With the U.S. fourth-quarter earnings reporting season almost halfway through, the financial industry is fretting over souring consumer credit. Companies that make shoes and clothes said retailers, still contending with shoppers banged up from inflation, were reluctant to buy their products. Others are announcing cost cuts and layoffs.
Big tech is bailing all of them out though.
On Jan. 19, around a week into the fourth-quarter earnings season, per-share profit for S&P 500 index companies overall was down 1.8%, according to a FactSet report on Friday. But on Friday — after results landed from Meta Platforms Inc.
Microsoft Corp., Alphabet Inc.
and Apple Inc. — those profits for the quarter were up 1.6%.
In the report, FactSet Senior Earnings Analyst John Butters said the more sluggish start to the earnings season was due to the number of banks and other financial firms reporting.
“At that point in time, nearly half (46%) of the companies that had reported actual results for the fourth quarter were in the financials sector. Companies in the financials sector, mainly in the banks industry, accounted for most of this below-average performance relative to estimates,” he said.
Between Dec. 31 and Jan. 19, the decrease in earnings for the financial sector steepened to 19.2%, the report said, but information technology companies — FactSet puts companies like Microsoft
under that category — played the biggest role in the rebound overall.
In keeping with the past year, demand for AI, and the longer-term potential of the technology, has driven the results for the technology industry.
This week in earnings
Of S&P 500 companies, 46% have reported quarterly results this earnings season, according to FactSet. For the week ahead, the firm said, 104 S&P 500 companies will report results, including four from the Dow. Among them are meat producer Tyson Foods Inc.
Analytics and AI software company Palantir Technologies Inc.
also reports, as some analysts question whether its stock price justifies the near-term financial benefits of AI.
Audio-streaming platform Spotify Technology
will also publish its results, after announcing a new multi-year deal with podcast host Joe Rogan. Earnings from Mattel Inc.
are also on the way, as the toy-maker stares down life after the “Barbie” movie. PayPal Holdings Inc.
releases earnings, as analysts determine the impact of big round of layoffs planned at the company.

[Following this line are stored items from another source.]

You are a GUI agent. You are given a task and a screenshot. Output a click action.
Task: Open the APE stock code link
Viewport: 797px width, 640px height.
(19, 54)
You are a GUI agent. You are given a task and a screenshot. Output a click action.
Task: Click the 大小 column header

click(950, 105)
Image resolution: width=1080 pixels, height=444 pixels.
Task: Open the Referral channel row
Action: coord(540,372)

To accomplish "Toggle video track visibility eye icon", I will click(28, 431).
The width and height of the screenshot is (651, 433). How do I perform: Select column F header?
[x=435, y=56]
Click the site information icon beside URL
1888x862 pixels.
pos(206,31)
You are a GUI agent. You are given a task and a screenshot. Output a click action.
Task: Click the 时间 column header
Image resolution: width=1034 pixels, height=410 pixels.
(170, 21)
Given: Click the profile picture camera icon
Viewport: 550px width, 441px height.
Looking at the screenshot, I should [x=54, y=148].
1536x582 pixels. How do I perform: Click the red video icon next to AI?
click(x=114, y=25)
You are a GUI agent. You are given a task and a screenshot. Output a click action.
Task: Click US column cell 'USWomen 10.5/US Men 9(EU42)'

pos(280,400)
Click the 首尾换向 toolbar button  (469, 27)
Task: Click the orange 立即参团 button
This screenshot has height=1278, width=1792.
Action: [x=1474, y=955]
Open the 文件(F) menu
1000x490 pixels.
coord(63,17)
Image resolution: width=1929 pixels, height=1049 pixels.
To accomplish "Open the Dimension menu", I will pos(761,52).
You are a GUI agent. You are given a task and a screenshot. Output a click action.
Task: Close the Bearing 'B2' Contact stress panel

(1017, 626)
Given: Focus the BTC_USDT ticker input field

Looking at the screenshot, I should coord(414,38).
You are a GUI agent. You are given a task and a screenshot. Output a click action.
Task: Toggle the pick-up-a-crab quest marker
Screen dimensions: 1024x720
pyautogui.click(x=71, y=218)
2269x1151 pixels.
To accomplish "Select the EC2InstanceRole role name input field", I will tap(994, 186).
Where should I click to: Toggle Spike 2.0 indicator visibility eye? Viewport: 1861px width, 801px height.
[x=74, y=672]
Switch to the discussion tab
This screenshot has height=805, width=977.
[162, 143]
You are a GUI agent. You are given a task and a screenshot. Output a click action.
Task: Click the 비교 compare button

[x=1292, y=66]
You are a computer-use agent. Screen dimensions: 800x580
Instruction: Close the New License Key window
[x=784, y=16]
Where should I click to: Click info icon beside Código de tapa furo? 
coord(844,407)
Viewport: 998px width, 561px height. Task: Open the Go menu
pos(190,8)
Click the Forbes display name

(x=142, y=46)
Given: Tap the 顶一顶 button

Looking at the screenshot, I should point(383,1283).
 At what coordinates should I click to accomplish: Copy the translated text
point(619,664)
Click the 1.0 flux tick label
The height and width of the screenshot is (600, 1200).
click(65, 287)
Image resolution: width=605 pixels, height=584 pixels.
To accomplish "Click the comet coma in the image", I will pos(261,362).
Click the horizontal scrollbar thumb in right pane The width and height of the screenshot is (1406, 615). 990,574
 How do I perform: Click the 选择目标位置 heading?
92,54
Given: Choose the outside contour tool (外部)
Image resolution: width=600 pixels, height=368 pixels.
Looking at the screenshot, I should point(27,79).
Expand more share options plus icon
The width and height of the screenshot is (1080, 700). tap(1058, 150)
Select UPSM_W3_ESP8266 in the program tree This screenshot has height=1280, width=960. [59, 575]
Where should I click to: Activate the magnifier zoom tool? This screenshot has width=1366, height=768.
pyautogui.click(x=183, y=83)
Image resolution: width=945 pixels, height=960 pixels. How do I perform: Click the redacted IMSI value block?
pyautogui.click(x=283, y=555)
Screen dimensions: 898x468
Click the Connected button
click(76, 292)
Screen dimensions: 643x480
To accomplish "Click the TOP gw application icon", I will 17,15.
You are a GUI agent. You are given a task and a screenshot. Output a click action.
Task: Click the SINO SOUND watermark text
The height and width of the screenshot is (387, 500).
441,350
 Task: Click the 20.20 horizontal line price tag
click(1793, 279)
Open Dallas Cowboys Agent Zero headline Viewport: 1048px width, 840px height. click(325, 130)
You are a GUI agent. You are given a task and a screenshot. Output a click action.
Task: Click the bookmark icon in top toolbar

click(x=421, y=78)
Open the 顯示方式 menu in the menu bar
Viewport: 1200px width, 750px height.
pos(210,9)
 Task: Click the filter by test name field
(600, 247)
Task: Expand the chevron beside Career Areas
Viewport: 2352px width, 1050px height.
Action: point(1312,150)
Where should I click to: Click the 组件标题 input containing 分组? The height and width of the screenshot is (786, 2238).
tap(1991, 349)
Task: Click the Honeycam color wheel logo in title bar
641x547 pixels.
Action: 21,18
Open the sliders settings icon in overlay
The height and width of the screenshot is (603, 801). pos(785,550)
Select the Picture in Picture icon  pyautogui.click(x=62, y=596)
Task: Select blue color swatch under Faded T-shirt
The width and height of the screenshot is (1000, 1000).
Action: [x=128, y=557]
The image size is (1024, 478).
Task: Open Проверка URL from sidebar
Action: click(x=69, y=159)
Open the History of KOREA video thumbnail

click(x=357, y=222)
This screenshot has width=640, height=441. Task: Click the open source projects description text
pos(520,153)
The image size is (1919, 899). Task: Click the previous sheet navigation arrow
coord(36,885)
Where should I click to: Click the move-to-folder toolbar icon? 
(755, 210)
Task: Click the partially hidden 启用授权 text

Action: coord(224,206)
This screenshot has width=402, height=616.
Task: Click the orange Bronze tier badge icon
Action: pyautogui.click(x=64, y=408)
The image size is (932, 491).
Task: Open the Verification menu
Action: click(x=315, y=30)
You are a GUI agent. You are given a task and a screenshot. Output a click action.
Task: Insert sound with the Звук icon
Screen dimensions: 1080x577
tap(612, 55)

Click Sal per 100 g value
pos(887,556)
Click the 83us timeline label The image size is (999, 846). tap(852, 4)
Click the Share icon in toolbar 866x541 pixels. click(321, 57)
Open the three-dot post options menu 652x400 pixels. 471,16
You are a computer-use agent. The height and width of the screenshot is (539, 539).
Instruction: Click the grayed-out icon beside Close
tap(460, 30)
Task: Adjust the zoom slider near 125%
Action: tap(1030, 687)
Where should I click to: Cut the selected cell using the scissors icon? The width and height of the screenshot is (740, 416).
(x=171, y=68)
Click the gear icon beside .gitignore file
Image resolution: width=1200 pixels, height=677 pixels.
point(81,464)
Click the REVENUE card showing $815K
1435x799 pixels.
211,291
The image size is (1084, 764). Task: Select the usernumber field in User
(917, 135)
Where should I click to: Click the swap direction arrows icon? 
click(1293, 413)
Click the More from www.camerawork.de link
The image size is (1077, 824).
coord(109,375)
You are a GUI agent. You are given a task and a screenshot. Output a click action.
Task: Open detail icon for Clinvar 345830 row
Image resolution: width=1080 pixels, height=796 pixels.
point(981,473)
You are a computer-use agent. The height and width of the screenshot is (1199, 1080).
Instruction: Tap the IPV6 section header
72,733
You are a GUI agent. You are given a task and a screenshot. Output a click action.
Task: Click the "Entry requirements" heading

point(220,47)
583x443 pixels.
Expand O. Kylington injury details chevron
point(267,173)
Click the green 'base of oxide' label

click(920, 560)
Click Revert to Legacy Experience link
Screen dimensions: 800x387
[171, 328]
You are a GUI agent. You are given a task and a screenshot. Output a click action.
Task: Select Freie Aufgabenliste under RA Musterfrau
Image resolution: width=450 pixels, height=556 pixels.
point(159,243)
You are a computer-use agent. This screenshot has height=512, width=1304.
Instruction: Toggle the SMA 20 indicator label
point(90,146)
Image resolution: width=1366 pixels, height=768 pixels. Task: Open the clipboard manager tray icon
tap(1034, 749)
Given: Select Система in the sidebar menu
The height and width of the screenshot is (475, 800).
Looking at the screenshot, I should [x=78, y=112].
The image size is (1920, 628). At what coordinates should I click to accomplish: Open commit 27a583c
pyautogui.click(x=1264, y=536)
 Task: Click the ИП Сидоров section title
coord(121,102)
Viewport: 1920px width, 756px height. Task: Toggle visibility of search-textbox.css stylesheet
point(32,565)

Other companies set to report: PepsiCo Inc.
Canopy Growth Corp.
Ford Motor Co.,
Chipotle Mexican Grill Inc.
and Uber Technologies Inc.
The calls to put on your calendar
McDonald’s and boycotts: Following Hamas’ raid on Israel in October and Israel’s bombardment of Gaza, McDonald’s Corp. tried to avoid taking sides. It hasn’t exactly worked.
Calls for a boycott arose, after McDonald’s
restaurants in Israel handed out free meals to that nation’s soldiers, and Chief Executive Chris Kempczinski last month said the war and “associated misinformation” had weighed on business at the burger chain. When McDonald’s reports quarterly results on Monday, executives could provide more detail on the impact overall, after Starbucks Corp.
said the conflict, and similar consumer pushback related to it, had hurt its own sales abroad and in the U.S.
McDonald’s also reports as some Wall Street analysts struggle to find the next big thing to drive its stock higher. And while they expect fast-food to get cheaper this year, it might still be more expensive than it has been historically.
Spirit Airlines: When a federal judge blocked the merger deal between JetBlue Airways Corp. and Spirit Airlines Inc. last month, the airlines appealed. Then, JetBlue
warned that it might have to break off the deal, but that it still remained “in effect.” Now, as questions pile up about Spirit’s odds as a potential standalone carrier, we’ll hear more from the ultra-discount airline — about price-cutting competition, travel trends and efforts to firm up its finances — when it reports quarterly results on Thursday.
The numbers to watch
Disney streaming results: Walt Disney Co. reports results on Wednesday, and investor enthusiasm isn’t great. The multimedia and amusement-park giant’s stock is down 12% over the past 12 months. It’s fighting with activist investors pushing for stronger profit margins and fighting in court with Florida Gov. Ron DeSantis. And most crucially for some analysts, its streaming business — which includes Disney+, Hulu and ESPN+ — is losing money.
Disney has said it expects its streaming business to turn a profit in the fourth quarter this fiscal year, which is set to finish up around the end of September. But after expanding through the prior decade, the streaming industry is consolidating as it tries to find a way to make more money. And rival Netflix Inc.’s
most recent quarter showed signs it was finding its footing.